Editorial

Se puede satanizar la propia herencia? Obviamente, sí. Le está ocurriendo al Partido Popular de Cantabria al arremeter contra los PSIR y pedir dictámenes como el de García de Enterría para demostrar una ilegalidad que, al parecer, es sobrevenida, porque fue el propio PP el que introdujo este mecanismo urbanístico extraordinario en su Ley del Suelo, mientras gobernaba. De siempre se ha sabido que hay muchos herederos que más hubiese valido no tenerlos, porque traicionan el espíritu del progenitor, pero la Ley del Suelo de 2001 ya es huérfana de padre o madre, porque nació de la coalición PP-PRC.
Los mecanismos extraordinarios es lo que tienen. Que quien los aplica siempre encuentra la forma de justificarlos y quien los sufre defiende que nunca se concibieron con ese fin. Probablemente, nadie imaginó que el urbanismo cántabro se iba a hacer a golpe de pesires, pero es una ley de la física que todo espacio que queda vacío acaba siendo ocupado por alguien. Y la indolencia y la absoluta ineficacia de los ayuntamientos, que ni tienen arrestos para hacer un urbanismo independiente de las presiones de los propietarios de suelo ni lo desean, porque cuanto más viviendas autorizan más ingresos obtienen, ha dado lugar a una planificación por defecto. Todo el mundo quiere meter la cuchara en ese puchero del urbanismo y el Gobierno ha encontrado la herramienta perfecta para ejercer su poder en el único territorio que se le escapaba, el suelo. Y frente a lo que cabe suponer, los ayuntamientos están encantados con la idea, porque es la solución para saltarse todas las barreras burocráticas y urbanizar a uña de caballo, algo que ni ellos mismos podrían hacer, a pesar de ser cuasi soberanos en la materia.

El problema no son los pesires, sino el hecho de que en poco tiempo no habrá más urbanismo que el realizado por esta vía extraordinaria, ya sea para hacer viviendas de promoción oficial, hospitales, polígonos industriales, centros de ocio, edificios públicos o lo que sea. Y eso es lo que debiera criticar el PP, no la utilización de una herramienta que él mismo introdujo, como si algunas potestades fuesen privativas de determinados gobiernos, un curioso sentido patrimonial de la ley.
Aún menos congruente es criticar que una empresa pueda solicitar la declaración de un PSIR para hacer un macropolígono industrial. Si quien aprobó la Ley en el Parlamento se la hubiese leído otra vez, al menos, habría descubierto que esta posibilidad está expresamente contemplada, otra cosa es que el Gobierno luego acceda a declarar ese PSIR o no. Por eso, resulta insólito semejante proceder y revelador de alguna reminiscencia en contra de la iniciativa privada que, como se ve, no es sólo patrimonio de la izquierda. El proyecto de Ingenor –que es la empresa– es perfectamente legítimo y, además, oportuno. Es imprescindible un gran polígono industrial en el eje Santander-Torrelavega y hay solicitudes de sobra para demostrarlo. ¿Por qué quienes con tanta vehemencia reclaman al Gobierno el desarrollo inmediato de suelo industrial se oponen tan radicalmente al proyecto privado? ¿Por qué se considera un negociete que alguien obtenga una rentabilidad con un polígono industrial cuando es notorio que al sector público le cuestan mucho dinero cuando los hace? Misterios de la vida moderna, donde el baile de papeles al que se ven forzados los partidos para mantener la controversia causa mareos a algunos de los danzantes.

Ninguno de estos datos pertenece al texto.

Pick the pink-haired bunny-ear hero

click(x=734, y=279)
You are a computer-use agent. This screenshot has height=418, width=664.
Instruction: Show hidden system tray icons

El PP ha invalidado los argumentos al negar las competencias que él mismo aprobó, pero eso no quiere decir que no tenga un fondo de razón. Su desazón no está en los PSIR sino en los pesares de entregar una baza semejante al rival. El tiempo ha demostrado que los PSIR son un mecanismo de poder exagerado, porque, al menos, mientras el urbanismo se hace desde los ayuntamientos, existe un último filtro en la CROTU. Sin un contrapeso o mecanismo de control, corremos el riesgo de que éste o cualquier otro Gobierno urbanice la región de la noche a la mañana y por decreto, para lo cual seguro que encontrará muchas y buenísimas razones. Lo que ocurre es no siempre la suma de buenas razones particulares supone una buena razón general. Y en el urbanismo ya estamos demasiado escarmentados.